- **What you have to do**
Count the lines of the data that have the word "will", then report the number without anything else.
*** Opening of Record excerpts ***
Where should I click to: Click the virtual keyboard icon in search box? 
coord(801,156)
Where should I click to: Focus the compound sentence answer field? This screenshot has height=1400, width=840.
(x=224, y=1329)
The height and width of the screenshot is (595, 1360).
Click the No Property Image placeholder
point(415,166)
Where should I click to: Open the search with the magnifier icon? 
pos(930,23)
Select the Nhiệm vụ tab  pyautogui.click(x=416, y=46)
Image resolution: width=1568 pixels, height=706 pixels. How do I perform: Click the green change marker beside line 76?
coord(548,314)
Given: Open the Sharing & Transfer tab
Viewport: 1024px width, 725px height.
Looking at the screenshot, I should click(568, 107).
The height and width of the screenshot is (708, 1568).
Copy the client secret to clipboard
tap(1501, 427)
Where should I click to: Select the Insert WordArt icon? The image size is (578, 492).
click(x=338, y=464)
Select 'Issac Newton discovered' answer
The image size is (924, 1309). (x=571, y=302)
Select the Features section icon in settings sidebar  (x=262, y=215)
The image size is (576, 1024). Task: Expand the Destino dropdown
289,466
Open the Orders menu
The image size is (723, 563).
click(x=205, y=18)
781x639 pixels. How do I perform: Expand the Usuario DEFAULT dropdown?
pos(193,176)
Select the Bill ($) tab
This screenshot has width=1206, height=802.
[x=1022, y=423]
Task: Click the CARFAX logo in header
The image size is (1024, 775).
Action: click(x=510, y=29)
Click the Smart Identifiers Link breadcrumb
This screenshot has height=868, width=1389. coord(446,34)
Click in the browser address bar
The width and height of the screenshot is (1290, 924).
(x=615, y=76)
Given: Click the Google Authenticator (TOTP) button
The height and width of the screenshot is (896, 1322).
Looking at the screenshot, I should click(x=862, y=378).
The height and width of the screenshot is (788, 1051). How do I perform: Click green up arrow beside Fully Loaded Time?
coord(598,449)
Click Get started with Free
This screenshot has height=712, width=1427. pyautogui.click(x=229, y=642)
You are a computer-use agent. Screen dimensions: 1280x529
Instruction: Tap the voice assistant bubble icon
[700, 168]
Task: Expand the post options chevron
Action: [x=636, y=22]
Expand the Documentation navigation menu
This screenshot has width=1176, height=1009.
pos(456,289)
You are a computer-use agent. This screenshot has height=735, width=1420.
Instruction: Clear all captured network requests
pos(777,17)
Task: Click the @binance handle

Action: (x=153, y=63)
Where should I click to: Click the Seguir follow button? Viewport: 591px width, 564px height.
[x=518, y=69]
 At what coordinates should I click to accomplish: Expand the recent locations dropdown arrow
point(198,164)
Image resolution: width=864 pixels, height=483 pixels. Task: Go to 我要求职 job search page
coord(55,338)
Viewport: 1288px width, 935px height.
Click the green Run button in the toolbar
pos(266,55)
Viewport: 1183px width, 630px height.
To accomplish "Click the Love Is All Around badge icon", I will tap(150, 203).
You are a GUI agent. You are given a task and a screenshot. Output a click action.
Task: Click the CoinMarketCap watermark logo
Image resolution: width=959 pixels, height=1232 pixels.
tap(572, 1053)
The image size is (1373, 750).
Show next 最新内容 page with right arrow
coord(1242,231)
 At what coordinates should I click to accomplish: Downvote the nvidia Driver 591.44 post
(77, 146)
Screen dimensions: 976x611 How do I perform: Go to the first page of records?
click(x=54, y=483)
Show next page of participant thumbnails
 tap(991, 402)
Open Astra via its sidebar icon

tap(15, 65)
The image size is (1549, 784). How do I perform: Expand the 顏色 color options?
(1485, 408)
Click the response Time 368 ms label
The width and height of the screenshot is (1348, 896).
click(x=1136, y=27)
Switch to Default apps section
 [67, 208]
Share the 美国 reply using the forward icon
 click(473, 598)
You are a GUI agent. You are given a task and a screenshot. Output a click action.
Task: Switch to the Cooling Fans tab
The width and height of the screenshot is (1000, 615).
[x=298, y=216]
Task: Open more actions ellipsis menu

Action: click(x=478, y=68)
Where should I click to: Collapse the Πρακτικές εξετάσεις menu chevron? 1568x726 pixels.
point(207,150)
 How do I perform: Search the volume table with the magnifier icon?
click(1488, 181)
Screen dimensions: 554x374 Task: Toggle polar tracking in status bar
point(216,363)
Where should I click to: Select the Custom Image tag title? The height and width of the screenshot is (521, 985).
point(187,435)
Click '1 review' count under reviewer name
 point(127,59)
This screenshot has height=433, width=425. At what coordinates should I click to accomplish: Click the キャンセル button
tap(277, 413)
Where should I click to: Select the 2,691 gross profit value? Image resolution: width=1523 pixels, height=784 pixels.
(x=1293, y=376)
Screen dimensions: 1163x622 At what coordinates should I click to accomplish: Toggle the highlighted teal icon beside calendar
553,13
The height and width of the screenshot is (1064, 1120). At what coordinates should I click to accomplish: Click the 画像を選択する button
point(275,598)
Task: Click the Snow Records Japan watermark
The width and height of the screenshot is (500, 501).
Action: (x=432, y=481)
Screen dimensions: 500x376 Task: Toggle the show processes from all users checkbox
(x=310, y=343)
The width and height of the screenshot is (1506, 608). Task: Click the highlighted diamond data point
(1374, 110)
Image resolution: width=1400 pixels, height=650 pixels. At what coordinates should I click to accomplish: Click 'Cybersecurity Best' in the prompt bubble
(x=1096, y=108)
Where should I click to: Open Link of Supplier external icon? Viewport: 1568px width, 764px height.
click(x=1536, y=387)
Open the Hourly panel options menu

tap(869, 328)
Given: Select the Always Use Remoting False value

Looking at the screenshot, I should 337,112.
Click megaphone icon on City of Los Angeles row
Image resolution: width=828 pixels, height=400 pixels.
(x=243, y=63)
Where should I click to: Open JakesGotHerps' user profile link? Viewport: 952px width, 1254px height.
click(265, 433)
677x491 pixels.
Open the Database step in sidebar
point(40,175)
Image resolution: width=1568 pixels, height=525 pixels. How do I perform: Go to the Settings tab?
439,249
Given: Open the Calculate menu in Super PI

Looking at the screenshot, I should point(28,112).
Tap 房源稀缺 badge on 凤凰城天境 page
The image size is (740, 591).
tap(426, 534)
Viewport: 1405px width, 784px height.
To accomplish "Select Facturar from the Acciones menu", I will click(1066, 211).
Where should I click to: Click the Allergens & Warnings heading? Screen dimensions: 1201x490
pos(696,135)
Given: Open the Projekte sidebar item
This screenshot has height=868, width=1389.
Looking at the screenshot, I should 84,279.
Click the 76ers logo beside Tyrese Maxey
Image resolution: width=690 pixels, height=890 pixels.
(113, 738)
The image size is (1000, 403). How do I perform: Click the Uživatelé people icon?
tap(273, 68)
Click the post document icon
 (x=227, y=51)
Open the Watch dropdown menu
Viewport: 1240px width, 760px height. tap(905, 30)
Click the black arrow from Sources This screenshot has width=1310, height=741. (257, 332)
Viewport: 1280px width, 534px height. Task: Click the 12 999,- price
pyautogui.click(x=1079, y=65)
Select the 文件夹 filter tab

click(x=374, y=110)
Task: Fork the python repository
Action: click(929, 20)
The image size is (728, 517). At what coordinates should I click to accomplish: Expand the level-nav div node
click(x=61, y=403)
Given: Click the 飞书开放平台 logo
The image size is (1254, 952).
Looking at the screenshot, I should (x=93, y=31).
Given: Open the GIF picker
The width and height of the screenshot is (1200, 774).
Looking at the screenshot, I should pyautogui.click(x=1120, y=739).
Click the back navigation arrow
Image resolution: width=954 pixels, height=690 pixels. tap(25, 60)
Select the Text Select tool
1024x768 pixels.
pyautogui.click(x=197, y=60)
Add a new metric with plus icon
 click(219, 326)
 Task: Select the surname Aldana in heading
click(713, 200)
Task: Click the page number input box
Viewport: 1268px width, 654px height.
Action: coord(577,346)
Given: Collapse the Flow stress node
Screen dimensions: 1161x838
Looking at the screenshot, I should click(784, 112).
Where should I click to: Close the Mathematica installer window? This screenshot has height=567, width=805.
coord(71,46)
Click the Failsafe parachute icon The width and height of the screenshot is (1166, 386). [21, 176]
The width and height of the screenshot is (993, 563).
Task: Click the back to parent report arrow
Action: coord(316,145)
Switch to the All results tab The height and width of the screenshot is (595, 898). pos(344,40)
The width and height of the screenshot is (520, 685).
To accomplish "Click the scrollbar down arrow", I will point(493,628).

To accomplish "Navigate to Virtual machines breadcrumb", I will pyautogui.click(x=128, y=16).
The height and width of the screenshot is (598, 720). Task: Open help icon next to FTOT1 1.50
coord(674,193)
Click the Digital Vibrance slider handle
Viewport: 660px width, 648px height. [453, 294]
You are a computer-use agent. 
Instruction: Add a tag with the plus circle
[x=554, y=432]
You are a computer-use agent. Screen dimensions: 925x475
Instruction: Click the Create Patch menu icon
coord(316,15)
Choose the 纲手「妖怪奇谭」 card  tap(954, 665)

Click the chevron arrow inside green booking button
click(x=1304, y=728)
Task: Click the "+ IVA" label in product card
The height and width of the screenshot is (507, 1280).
*** Close of Record excerpts ***
- **Solved problem**
4